Holding the Audience Captive in Prisoners

Prisoners

Anyone who sat through Quebecois director Denis Villeneuve’s well-crafted but morally repugnant Oscar-nominated film, Incendies, knows he’s a man who loves to play with the audience and turn the screws to the point of torture.  While going more mainstream with the kidnap thriller, Prisoners, he still finds way to tighten the ropes and hold an audience captive.  Red herrings, recurring visual motifs, carefully placed clues and masterful editing have become the director’s calling cards, and he stacks his deck in Prisoners with an A-list cast and sets the brooding atmosphere with Roger Deakins’ flawless photography shaded in blues and greys meant to mirror the moral ambiguities of this sordid tale.

Though it runs over two and a half hours, Prisoners is relentlessly compelling in a cold, calculated procedural kind of way.  Much of the film plays like the pilot episode of the next great TV crime thriller as it sets up the case of two missing girls and toggles itself between the families affected and the lead detective bent on finding the children.  Unfortunately it’s that same sensibility that leads Aaron Guzikowski’s disappointingly rote and too-tidy script awry.  We never really get to know the characters deeply as they are all composed of stock genre elements and would be better fleshed out in a long serial television format.

Hugh Jackman is the everyman father willing to go rogue to find his little girl.  Terrence Howard is the father a bit more composed and reluctant to bend the law.  Viola Davis is the stoic matriarch willing to let the men settle this.  Maria Bello is the mother who can’t even get out bed and is reduced to tears and pills.  The older teenage children talk of running away from it all.  And finally, Jake Gyllenhaal is the lonely, dedicated hard-edged detective (check out those tattoos) married to his job.  We’ve seen variations of these characters before in similar thrillers.  There’s nothing novel here.  Even the suspects (including a child-like but creepy Paul Dano) are straight out of psych profiling 101.  Oh, yes, and let’s not overlook Melissa Leo, batshit calm here, playing a rift on Melissa Leo.

However, the actors playing these stock characters bring their A-game and traipse across Villeneuve’s crafty cinematic psychology with the appropriate gusto to hold the audience in rapture.  Jackman has never been given this kind of free reign before, and his is an emotional and physical performance that echoes Mel Gibson in his Braveheart/Ransom heyday.  Gyllenhaal, with his blinking and brooding and chesire-cat smiles before getting rough with suspects, gives what might be his best performance yet.  These two leads rise above the clichés of their roles by fully embracing the genre elements and using them as vehicles to deliver compelling performances.

All along the way, Villeneuve pulls the strings with just the right amount of cool detachment.  Though it grows a bit preposterous in its final act, and all the pieces of the puzzle fall too neatly into place, we’d be a cruel audience if we didn’t wince with suspense during a particularly harrowing race-against-time-car-careening-down-a-wet-highway climax.  As grim as the tale is, Villeneuve knows we are all rooting for things to end well.  We want to be tortured but then be rewarded with the warm and fuzzy.  Sometimes though, it’s all just a game, and before getting that final catharsis, bastards like Villenueve know they can differentiate themselves by sounding a referee’s whistle…just…at…the…right…time.

Game over.  Fade to black.

Written by David H. Schleicher

5 comments

  1. Masterful Review!

    “…bastards like Villenueve know they can differentiate themselves by sounding a referee’s whistle…”

    As if being meta-aware, your review too ends with a jerk, shocker and imparts “that final catharsis”.

      • I just caught up with the movie.

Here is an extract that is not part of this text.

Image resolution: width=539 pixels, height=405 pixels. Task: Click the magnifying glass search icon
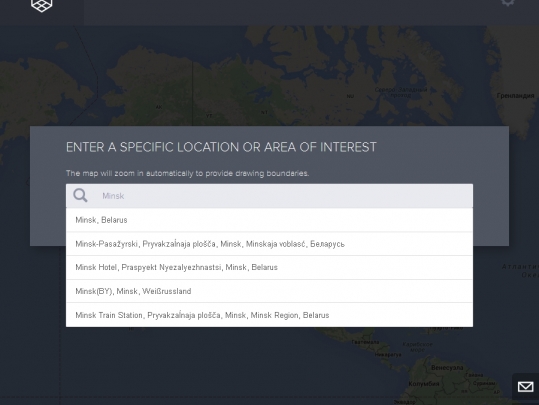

Excellent. Yes, your closing lines make so much more sense now. Probably one of your best closing review lines yet 🙂

        I haven’t seen Incendies, but I found Prisoners quite thrilling and an excellent study in the craft of pedantic scriptwriting. It was a tad bit overstretched in the end but it managed to impress me as a whole and the ride was worth it.

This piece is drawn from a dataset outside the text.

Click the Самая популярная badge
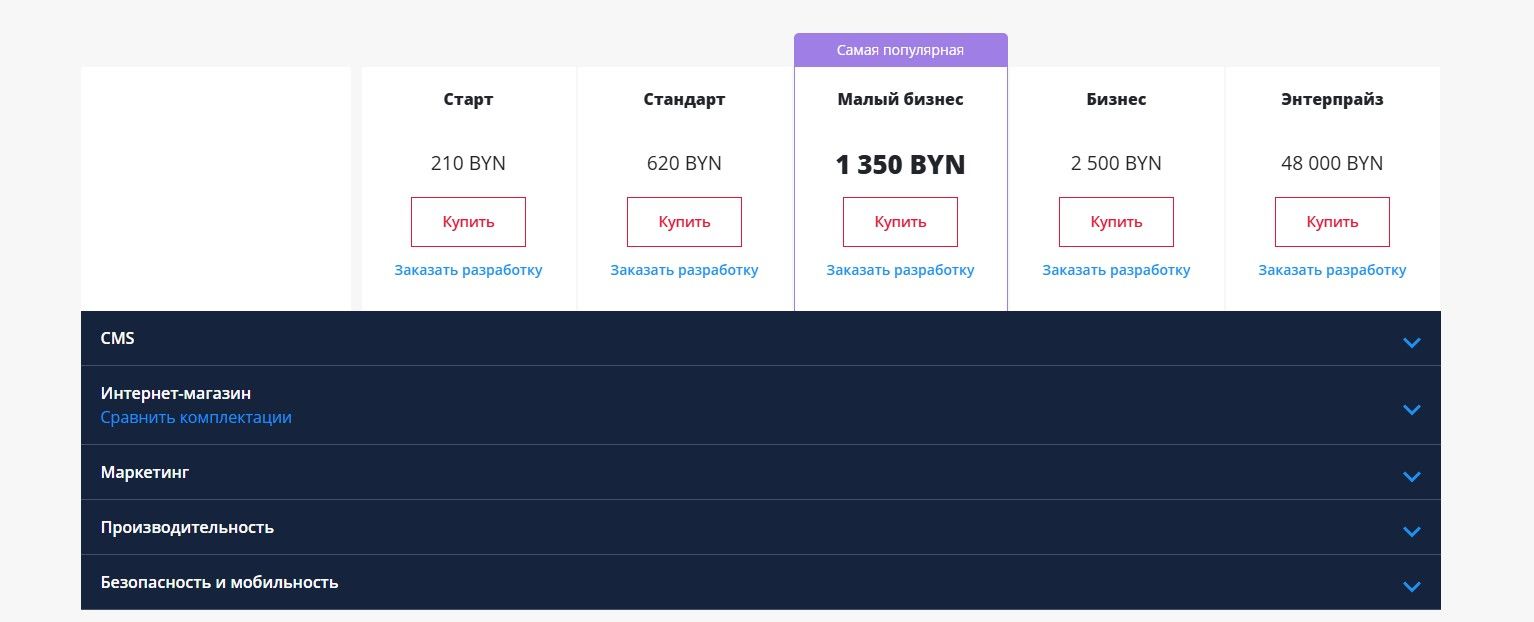The height and width of the screenshot is (622, 1534). coord(900,50)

  2. Prisoners was a really good film until about the moment that snakes started crawling out of boxes. I blame Villenueve less than I do a pulpy script that gets extremely exasperating and improbable as it goes along. The tidy denouement also seems incredulous and far fetched. I guess the director can be blamed for not asking that the screenplay be edited to a satisfactory enough level. I never saw such a well made movie squandered on story developments that I knew were bad ideas in high school.

    Overall though this is one of Roger Deakins top 5 cinematography jobs, and Gyellenhaal is utterly amazing (the best acting in the movie). The direction is top notch and the picture is expertly paced. Unfortunately, the script was not able to take the story from point A to point C smoothly. Your B rating is where I also stand…

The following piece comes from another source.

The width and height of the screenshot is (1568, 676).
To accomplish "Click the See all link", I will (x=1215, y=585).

    • Maurizio – yup yup yup. I’m starting to think Villenueve is like a Hitchcock-Haneke hybrid. He loves playing with the audience but he needs tighter scripts (his own for Incendies was even more preposterous than Prisoners – though it was based on a play apparently soooo maybe not all his fault). I get the giddy sense though, he has a great film in him – he just hasn’t found the right screenwriter yet.